The 58-year-old native of the Azores ran a trucking company, managed a furniture
manufacturing business and now owns a telecommunications company.
In 1966, when the 18-year-old Portuguese immigrant came to Canada with his
penniless parents and siblings, he couldn't speak English. After briefly working
an assembly line at a Queensway factory, he enrolled in a three-month English
course at George Brown College.
Tavares, a transmission-cable engineering mechanic back home, was desperate to
return to his old profession.
But at a job interview with Bell Canada, his poor language skills made the
interviewer hesitant to hire him. "I really couldn't understand your accent,
your English," she said. "Why don't you apply again next year, when your English
improves?"
Tavares replied forcefully: "But, madam, if I can't get this job, I am going
back home, I am not going to be here next year."
Tavares's persistence convinced the manager to give him a chance. He was a Bell
field technician for four years before the entrepreneurial bug bit.
He went on to open a 12-truck transportation service and later a furniture
company. "I'd like to have wings so I could fly. I like to build things.
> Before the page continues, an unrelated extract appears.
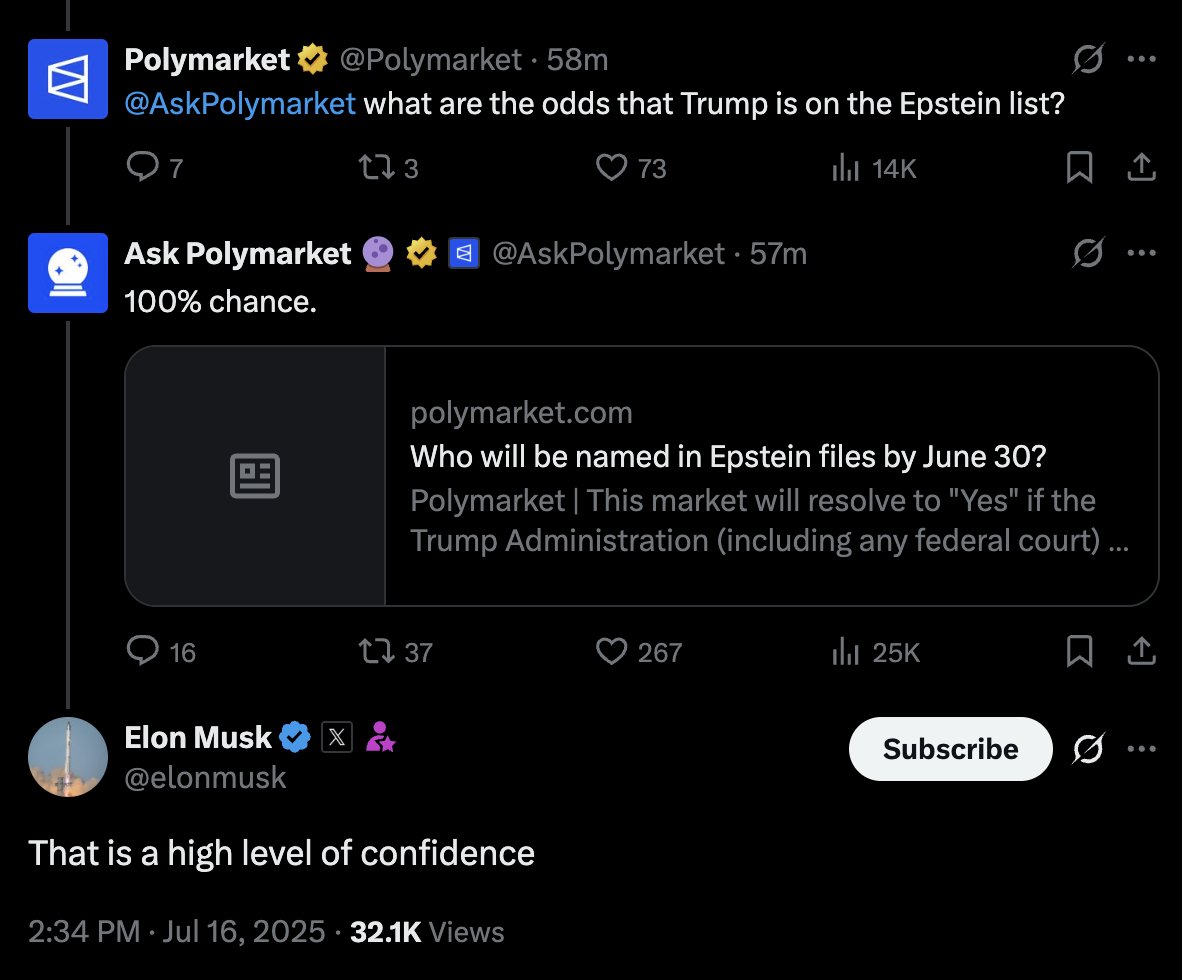Click the Polymarket affiliate badge next to Ask Polymarket

click(464, 253)
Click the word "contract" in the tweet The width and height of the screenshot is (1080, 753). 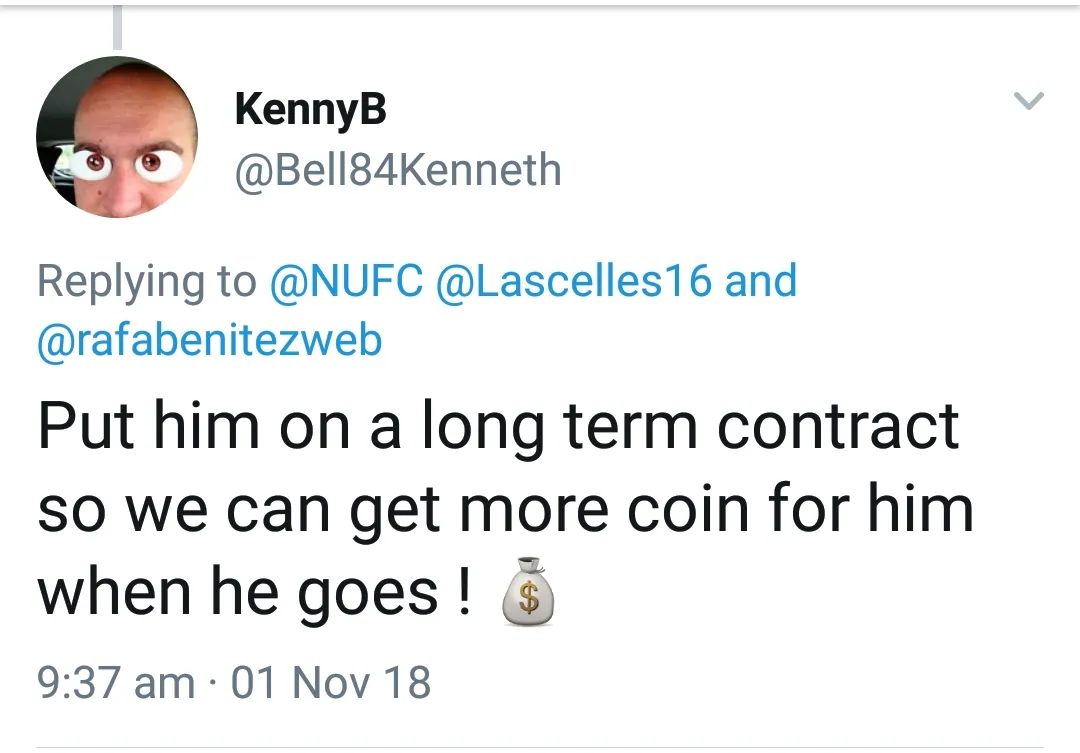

I like
to challenge myself," noted Tavares, winner of this year's Pioneers
Entrepreneurship Award.
In the 1980s, Tavares jumped at the opportunity to return to his first love,
after the federal government deregulated the telecommunications industry.
"Growing up in the small island of Azores, our only communication with the
outside world was the tiny radio. We'd play with it, listening to things
happening far away. I've always been fascinated by the transmission of voices.
It's something that I understand inside-out."
His first company, Tel-e Connect Systems, which specialized in hooking up cables
and phone lines, began with three employees: "me, myself and I." That company
has grown to four, bringing in more than $50 million in sales yearly.
Honoured in 2003 by the Federation of Portuguese Canadian Business and
Professionals, Tavares has always been determined to follow his passion.
"If you really want something, you will do everything to fight for it," said the
father of three. "I've learned so much in Canada. I'm just proud to say that
Canada is my country."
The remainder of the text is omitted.